No one wants to think of death at any age especially when young but death is the reality of life and for some of us it has to be faced head on when confronted with the actuality of a loved one facing terminal illness or a sudden loss due to trauma.

Elk VAlley Hospice

Family and friends can provide great support during this heart wrenching time but this area is fortunate to also have the organization “Elk Valley Hospice” that offers trained volunteers who are dedicated to providing confidential, non-judgemental support, comfort and care to individuals that face life threatening illness and to their families.

On Thursday January 22, at 7:00 pm about thirty people came to the Resource launch of the designated area of material specifically earmarked for the dying and grieving. Catalogued by Heather Gordon, long–time library personnel at Fernie Heritage Library, the shelves offer a great array of material for those needing information.

Hospice Library

Hospice president Sarah Parry gave a short speech on the work of the Hospice and thanked the volunteers.

She touched on what Hospice truly means and how “Volunteers can help make a challenging time more manageable and meaningful by giving confidential, respectful support.”

Hospice members are a group of community volunteers, health care professionals and caregivers dedicated to giving support that is free to all that need it. Volunteer training sessions are offered at The College of the Rockies Fernie Campus – call 250 423- 4691 for information.
According to information provided “Hospice is a philosophy that encourages a focus on life and living, on providing compassionate care for patients with a life threatening illness and their friends and family. As a registered non-profit, community based organization composed of dedicated health care professionals and well trained volunteers we offer a holistic form of palliative care. We can help make a difficult life passage more manageable and meaningful by providing confidential support, respectful to the personal dignity of everyone involved. In your own home, at the hospital or in a nursing home facility, wherever you need emotional support the Elk Valley Hospice Care Team is available to you.”
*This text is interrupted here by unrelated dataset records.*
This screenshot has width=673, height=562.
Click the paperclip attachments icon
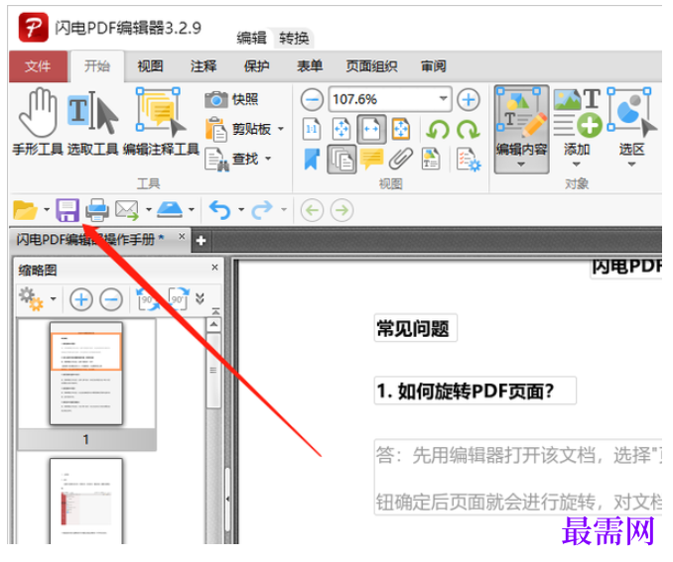pos(400,159)
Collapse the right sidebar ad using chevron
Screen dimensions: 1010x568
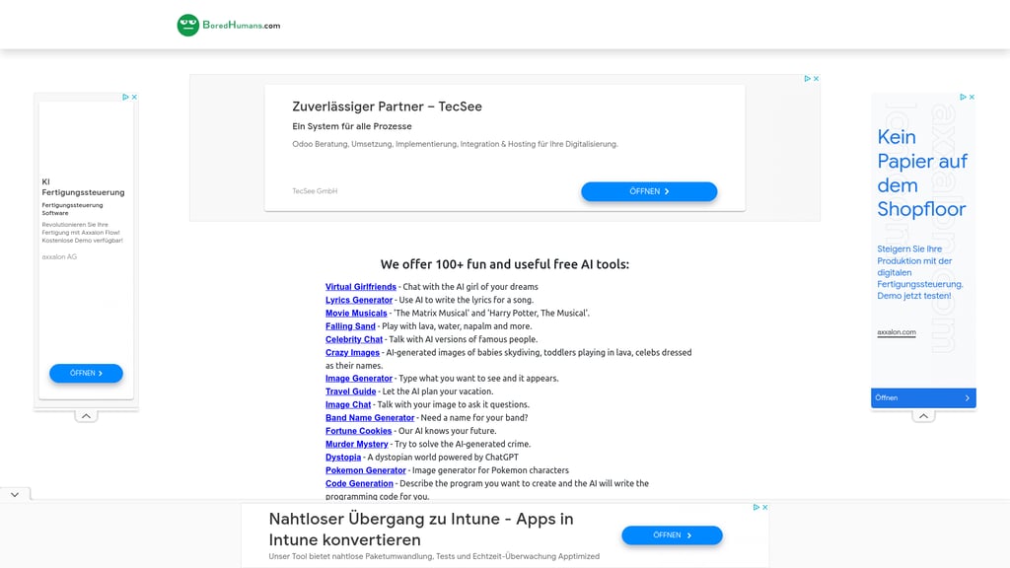[923, 416]
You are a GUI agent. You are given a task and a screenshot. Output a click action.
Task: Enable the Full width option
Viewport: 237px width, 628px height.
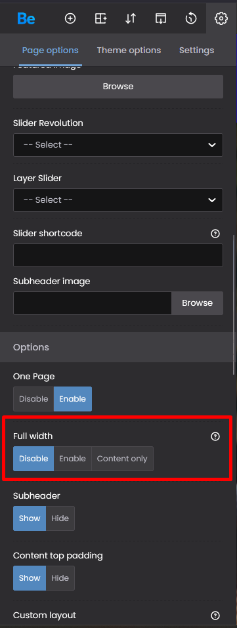tap(73, 459)
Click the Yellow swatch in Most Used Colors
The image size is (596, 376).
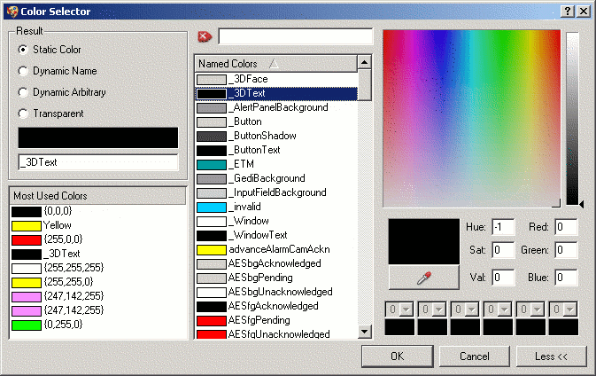[27, 225]
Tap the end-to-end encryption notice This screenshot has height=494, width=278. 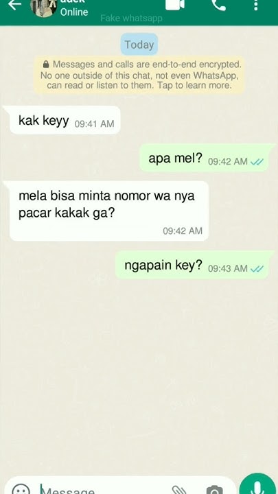coord(139,75)
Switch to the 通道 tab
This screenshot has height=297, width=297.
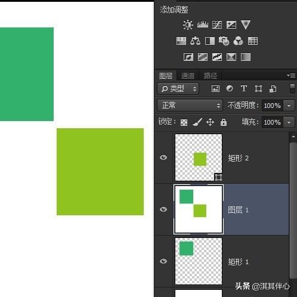point(188,76)
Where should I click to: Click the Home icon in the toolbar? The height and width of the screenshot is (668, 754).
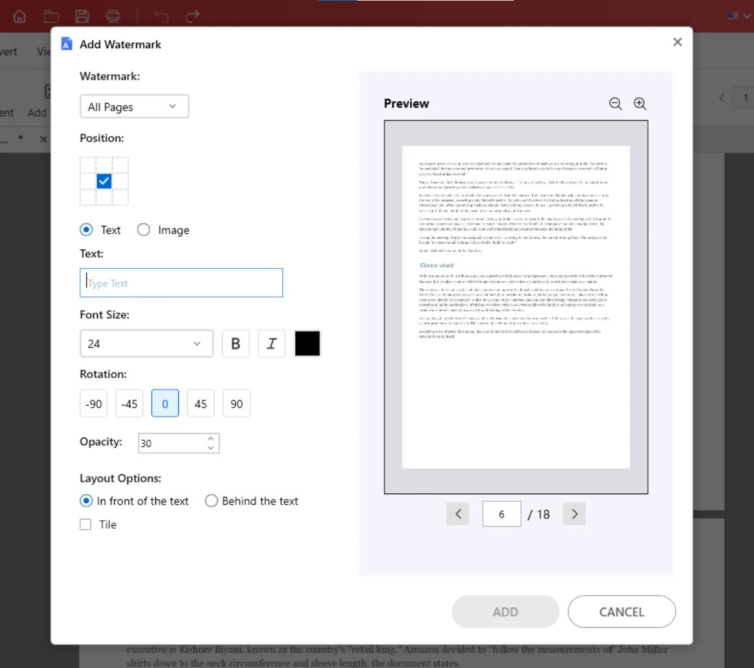pyautogui.click(x=19, y=16)
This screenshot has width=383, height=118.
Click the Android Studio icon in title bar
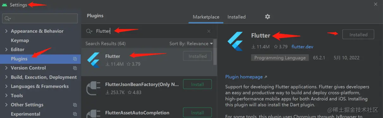coord(4,5)
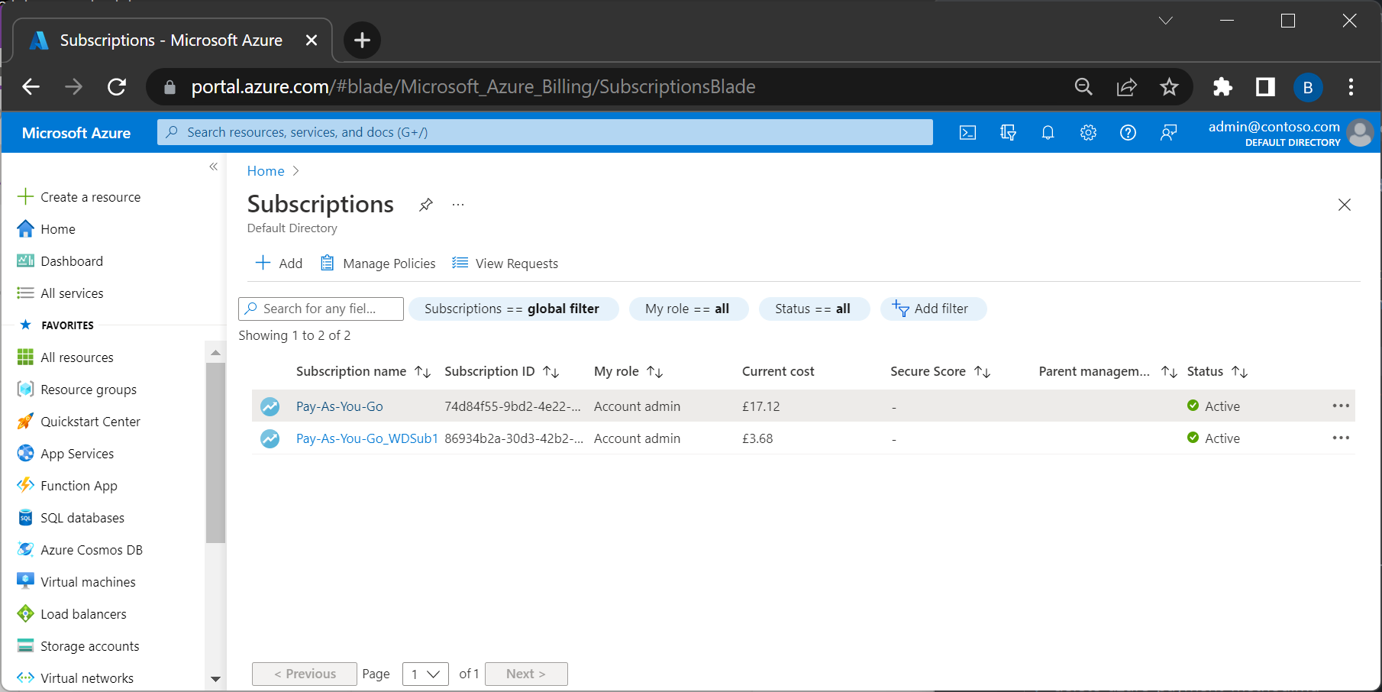
Task: Go to Resource groups in sidebar
Action: tap(88, 390)
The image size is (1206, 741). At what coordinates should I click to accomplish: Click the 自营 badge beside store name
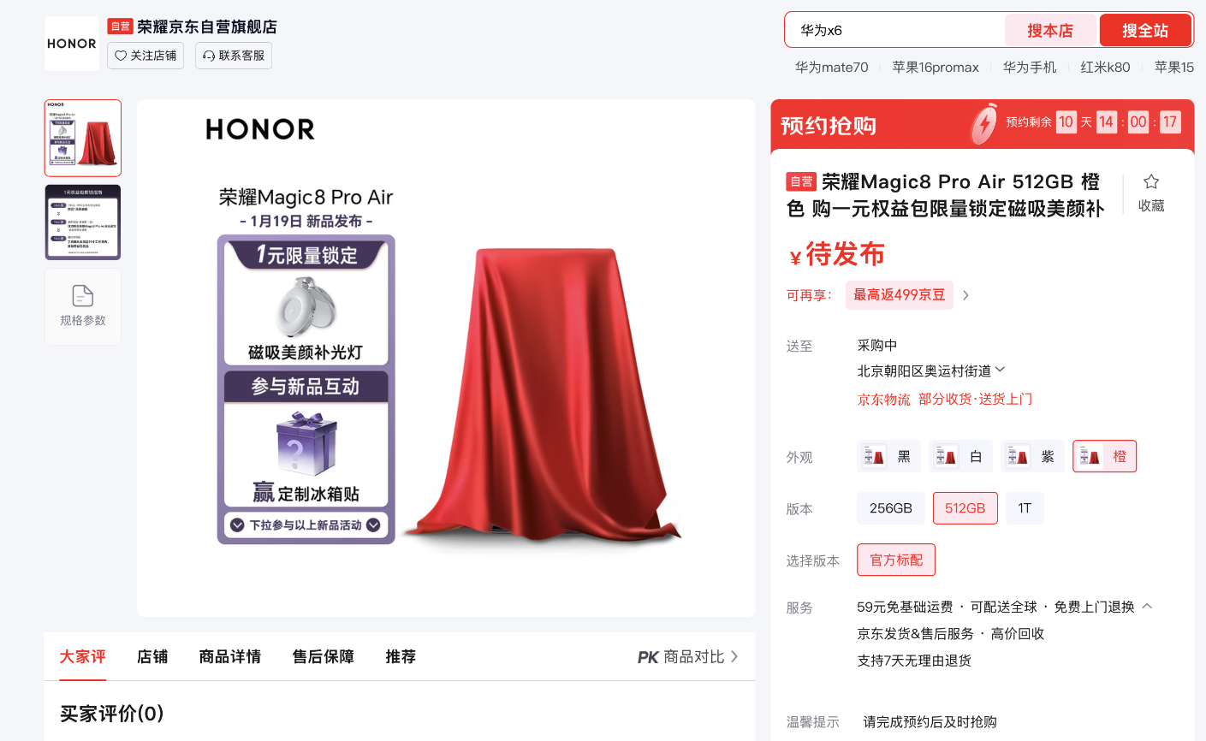point(121,27)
The volunteers are compassionate listeners that can speak to the dying and talk about it in person or on the telephone, they can provided respite time for caregivers, emotional and spiritual support to people of all faiths and beliefs for individual and families. Plus they have a large number of reading and resource material now available at the Fernie Heritage Library in one designated spot.

Family members or health care professionals can contact hospice to request assistance as long as they have permission from the person needing this service.

The Elk Valley is fortunate to have amazing volunteers offering their time to help those dying and grieving. Many of them have encountered this suffering themselves. For instance one volunteer is a lovely young woman who lost her husband to cancer when their child was only months old. Nearly four years later she says she has worked through grief and pain with the support of family and friends and couldn’t have done it without them. Another volunteer suffered the loss of a teen to suicide. It’s extremely sad when there is no explanation as to why someone bright and seemingly happy takes their own life. But having worked through pain allows for volunteers to take on various aspect of Hospice, from sitting on the board to going out and sitting with dying individuals and grieving family members.

These volunteers have a degree of compassion and sensitivity that is needed during time of pain because when one is in this situation most times it is the person who has already experienced it that realizes what is truly needed to offer comfort.

Hospice is one of those topics that most people would rather not discuss; it brings one’s own mortality way to close to the surface for comfort. Most of us would rather go on believing that death is not going to happen to us only to someone else. It is so much easier to ignore this reality. However, death is inevitable, as we are born so we will die, once this is accepted what we do in the interim can transform how we live life.

Hospice volunteers are amazing, special people. Thank you so much for the work you do for the people of this Valley. Thank you for being with those that need you at the most important transition of life, surely your presence at this most vulnerable time is the greatest gift one person can bestow on another.